Go through the data below and work out how many lines contain "computer"; the answer is the number alone.

[Stored dataset items]
● ● ● ● ● ● ●
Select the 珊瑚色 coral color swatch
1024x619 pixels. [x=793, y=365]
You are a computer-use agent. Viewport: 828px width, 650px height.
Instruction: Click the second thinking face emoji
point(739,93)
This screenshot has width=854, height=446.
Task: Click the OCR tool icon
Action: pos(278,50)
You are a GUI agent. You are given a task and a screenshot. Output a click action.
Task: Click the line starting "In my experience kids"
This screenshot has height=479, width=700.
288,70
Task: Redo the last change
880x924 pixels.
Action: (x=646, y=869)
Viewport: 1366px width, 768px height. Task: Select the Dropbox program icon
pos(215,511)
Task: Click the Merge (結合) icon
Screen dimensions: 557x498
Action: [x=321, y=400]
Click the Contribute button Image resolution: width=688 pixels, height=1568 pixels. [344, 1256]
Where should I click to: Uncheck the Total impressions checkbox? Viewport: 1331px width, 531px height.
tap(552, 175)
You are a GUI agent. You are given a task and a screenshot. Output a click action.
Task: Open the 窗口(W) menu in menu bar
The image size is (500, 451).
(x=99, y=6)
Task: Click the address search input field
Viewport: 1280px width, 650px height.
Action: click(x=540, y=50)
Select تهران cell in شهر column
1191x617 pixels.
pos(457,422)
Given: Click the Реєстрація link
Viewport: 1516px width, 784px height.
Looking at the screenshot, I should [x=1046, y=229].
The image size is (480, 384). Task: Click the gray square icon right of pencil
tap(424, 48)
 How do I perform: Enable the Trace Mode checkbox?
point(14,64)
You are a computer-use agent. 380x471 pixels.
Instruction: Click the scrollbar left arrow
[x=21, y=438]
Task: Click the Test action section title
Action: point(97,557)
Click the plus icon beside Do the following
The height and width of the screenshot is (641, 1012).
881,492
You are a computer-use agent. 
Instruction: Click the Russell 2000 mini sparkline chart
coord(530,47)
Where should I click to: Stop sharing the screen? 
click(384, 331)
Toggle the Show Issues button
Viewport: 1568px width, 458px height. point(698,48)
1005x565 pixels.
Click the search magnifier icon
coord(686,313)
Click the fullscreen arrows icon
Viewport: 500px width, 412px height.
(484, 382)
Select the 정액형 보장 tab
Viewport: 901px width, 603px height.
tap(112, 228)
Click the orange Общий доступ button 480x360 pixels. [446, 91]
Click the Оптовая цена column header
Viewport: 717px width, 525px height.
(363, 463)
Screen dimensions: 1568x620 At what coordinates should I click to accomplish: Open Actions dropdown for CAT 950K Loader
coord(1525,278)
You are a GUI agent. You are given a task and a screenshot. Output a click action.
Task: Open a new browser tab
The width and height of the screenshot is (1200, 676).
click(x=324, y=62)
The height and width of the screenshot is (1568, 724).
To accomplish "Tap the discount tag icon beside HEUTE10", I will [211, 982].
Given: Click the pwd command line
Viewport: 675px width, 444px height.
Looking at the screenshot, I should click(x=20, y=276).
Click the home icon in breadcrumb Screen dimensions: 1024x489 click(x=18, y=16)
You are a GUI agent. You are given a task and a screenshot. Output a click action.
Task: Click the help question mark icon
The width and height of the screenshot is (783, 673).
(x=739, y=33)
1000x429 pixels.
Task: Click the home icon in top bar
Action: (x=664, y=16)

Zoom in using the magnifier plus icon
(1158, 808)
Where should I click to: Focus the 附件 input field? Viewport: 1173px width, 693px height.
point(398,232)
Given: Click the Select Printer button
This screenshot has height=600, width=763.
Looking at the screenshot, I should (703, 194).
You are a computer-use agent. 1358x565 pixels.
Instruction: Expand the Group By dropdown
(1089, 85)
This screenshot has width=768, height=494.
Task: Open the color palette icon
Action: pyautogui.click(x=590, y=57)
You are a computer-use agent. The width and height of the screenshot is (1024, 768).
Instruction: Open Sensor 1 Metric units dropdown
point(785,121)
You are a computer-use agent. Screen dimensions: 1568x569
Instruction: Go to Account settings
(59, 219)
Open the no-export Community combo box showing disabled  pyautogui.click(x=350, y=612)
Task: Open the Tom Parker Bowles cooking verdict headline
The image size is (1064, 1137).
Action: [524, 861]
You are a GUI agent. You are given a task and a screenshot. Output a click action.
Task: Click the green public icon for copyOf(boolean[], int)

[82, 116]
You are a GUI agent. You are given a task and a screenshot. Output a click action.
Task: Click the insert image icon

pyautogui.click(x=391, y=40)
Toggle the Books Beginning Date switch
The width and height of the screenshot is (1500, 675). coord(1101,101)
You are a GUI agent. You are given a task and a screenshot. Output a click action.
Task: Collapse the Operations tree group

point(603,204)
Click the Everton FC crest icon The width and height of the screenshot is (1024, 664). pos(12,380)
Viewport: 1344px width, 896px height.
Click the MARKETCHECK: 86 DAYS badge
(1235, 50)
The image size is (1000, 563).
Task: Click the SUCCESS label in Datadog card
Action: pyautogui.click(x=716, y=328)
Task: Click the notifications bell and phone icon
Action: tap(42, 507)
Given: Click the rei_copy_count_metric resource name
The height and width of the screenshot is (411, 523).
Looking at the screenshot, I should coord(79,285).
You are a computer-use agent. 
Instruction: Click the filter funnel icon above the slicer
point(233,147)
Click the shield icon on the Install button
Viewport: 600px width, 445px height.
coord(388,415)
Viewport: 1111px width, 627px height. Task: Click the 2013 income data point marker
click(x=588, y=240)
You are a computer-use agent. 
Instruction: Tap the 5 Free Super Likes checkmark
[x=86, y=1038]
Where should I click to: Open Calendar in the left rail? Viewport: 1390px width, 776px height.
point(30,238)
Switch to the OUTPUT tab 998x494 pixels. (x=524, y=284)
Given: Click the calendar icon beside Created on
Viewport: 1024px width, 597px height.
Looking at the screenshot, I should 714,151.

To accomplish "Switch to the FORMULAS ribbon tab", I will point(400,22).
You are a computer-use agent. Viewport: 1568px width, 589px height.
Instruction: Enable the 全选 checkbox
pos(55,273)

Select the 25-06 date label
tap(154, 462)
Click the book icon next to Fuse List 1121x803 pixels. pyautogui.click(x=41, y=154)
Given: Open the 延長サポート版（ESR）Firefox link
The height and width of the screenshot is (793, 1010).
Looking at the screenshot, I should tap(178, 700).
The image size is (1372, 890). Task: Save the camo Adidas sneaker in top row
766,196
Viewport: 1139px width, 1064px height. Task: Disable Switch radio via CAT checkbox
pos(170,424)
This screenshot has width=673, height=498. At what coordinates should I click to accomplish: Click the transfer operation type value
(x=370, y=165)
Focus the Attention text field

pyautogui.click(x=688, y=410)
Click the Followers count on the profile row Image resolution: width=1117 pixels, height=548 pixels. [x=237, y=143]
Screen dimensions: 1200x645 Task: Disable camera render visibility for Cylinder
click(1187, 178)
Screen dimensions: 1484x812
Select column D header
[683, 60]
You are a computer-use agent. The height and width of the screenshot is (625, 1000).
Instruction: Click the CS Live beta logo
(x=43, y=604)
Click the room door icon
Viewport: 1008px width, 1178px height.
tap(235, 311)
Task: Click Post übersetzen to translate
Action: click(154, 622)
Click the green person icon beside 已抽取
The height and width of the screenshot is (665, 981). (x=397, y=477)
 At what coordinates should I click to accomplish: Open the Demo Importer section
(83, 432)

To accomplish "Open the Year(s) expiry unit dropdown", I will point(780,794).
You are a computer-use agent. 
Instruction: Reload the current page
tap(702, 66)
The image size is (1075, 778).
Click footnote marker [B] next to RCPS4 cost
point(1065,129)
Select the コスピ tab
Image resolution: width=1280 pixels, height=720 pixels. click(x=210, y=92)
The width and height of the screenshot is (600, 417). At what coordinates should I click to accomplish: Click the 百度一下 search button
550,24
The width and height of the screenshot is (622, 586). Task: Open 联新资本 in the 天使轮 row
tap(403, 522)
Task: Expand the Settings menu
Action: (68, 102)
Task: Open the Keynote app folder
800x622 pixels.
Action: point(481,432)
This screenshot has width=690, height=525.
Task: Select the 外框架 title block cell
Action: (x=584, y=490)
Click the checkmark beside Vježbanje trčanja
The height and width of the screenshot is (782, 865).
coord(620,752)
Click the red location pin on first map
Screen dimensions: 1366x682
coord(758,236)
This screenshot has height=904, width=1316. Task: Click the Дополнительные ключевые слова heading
● ● ● ● ● ● ●
Written answer:
11